# Frogbit and Slavinia Minima keep dying



## Bobioden (Dec 23, 2015)

I have added Frogbit 2 times, Red Root Floaters 2 times, and most recently Slavinia Minima to my 2.6g Spec 3, and little by little they just turn brown and die off. 

Everything else in the tank is doing great. Lots of Anubias Nana Petite, Ozelot Sword, Amazon Sword, Banana Plants, Rosette Sword, and Cyperus Helferi. 

It is just that all the floaters do real well for awhile then just die off. I love having the plants on the top of the tank, maybe I need to try something else. Any suggestions?

I feed the Swords Root tabs, and dose Seachem Flourish Complete a couple times a week. Water parameters are all fine, temp and PH normal. 

I am using the stock light. Do you think that might be the problem? 

Any help would be greatly appreciated.

Here is a shot of the tank, when the floaters were doing fine, 2 weeks ago. Very few of them left now.


----------



## Bobioden (Dec 23, 2015)

No one has any idea as to why this is happening?


----------



## Aqua Aurora (Oct 4, 2013)

I know frogbit can be sensitive to burns from light being to close and will rot from condensation drips on the top of leaves.. but no idea why the salvinia is having troubles.. I've not kept rrf (red root flaoters) to guess what's wrong with them...you have a betta in the tank so flow can't be too strong which is the only explanation I can think of for the salvinia.


----------



## Bobioden (Dec 23, 2015)

Aqua Aurora said:


> I know frogbit can be sensitive to burns from light being to close and will rot from condensation drips on the top of leaves.. but no idea why the salvinia is having troubles.. I've not kept rrf (red root flaoters) to guess what's wrong with them...you have a betta in the tank so flow can't be too strong which is the only explanation I can think of for the salvinia.

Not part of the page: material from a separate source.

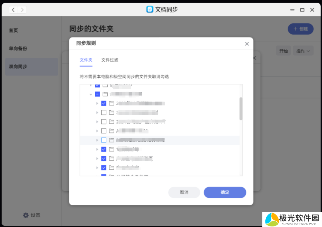The image size is (322, 227).
Task: Go to 单向备份 in the sidebar
Action: point(18,48)
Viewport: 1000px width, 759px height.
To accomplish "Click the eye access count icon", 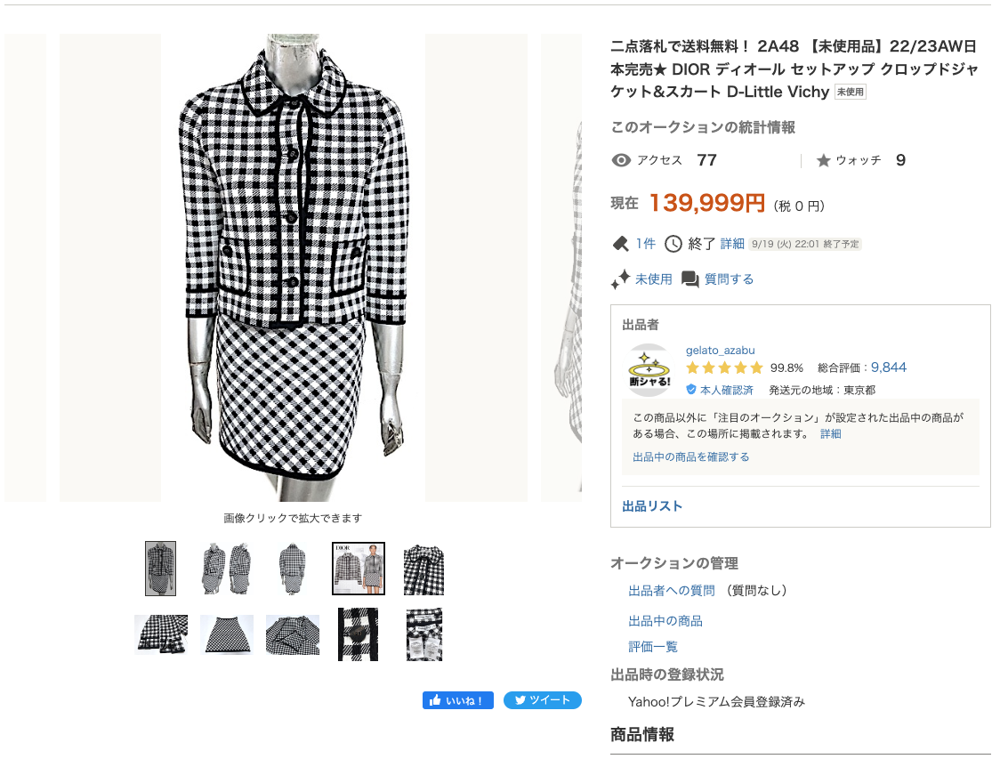I will (x=621, y=160).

I don't get it. All the Frogbit except for 10 pieces are gone. The roots which use to be real long are little stumps now. All the Salvinia are completely gone. Just turned brown and shriveled up. The Frogbit that is left still looks healthy, and it adding new leaves, just the roots are very short.


----------



## Aqua Aurora (Oct 4, 2013)

Do you have a snail(s)? Sometime they eat floaters, frogbit especially-they love the underside of it, but usually they only do if there's no other food like diatoms (or you're keeping an apple snail which is a known plant eater).


----------



## Bobioden (Dec 23, 2015)

I have an Assassin Snail in the tank. I hardly ever see him, but once in a while I get a glimpse.


----------



## Davo (Feb 21, 2016)

Bobioden said:


> I don't get it. All the Frogbit except for 10 pieces are gone. The roots which use to be real long are little stumps now. All the Salvinia are completely gone. Just turned brown and shriveled up. The Frogbit that is left still looks healthy, and it adding new leaves, just the roots are very short.

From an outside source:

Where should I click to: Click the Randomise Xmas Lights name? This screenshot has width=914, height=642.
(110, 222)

Do you have any flow in your tank?

Somewhere online I read that Frogbit roots get longer for two reasons-water isn't flowing or there isn't much nitrates in the water. Both responses supposedly are adaptations to get more nutrients from the water. 

In my 2.5 gallon (also dosed with flourish 3-4 drops twice a week) the roots grow very fast, sometimes the roots get to be 12+ inches in about 2 weeks.

Do you see any red specks on the frogbit? That can be a sign of too much light.

Also, how much flourish are you using?


----------



## LittleBettaFish (Oct 2, 2010)

Do you have a lid on the tank? I found I could only grow Amazon frogbit in open top tanks. Every time I tried to grow this plant in my wild betta tanks, where the tank is covered in cling wrap, they would simply die. 

I think it was the condensation dripping onto the leaves as Aqua Aurora has mentioned, which killed it off.


----------



## Bobioden (Dec 23, 2015)

There is a lid on the tank. I know the Frogbit does;t like the condensation, but they are one only ones surviving. The Salvinia is the one that completely browned and little by little was gone.

I have some Red Root Floaters on the way and a bottle of Seachem Iron.


----------



## Crash (Jul 19, 2015)

Ugh, I had this same problem :/ I got RRF and they were like weeds for half a year and just suddenly died off D: Frogbit oddly enough has never done well for me :/ I just use Pennywort as a floater now.


----------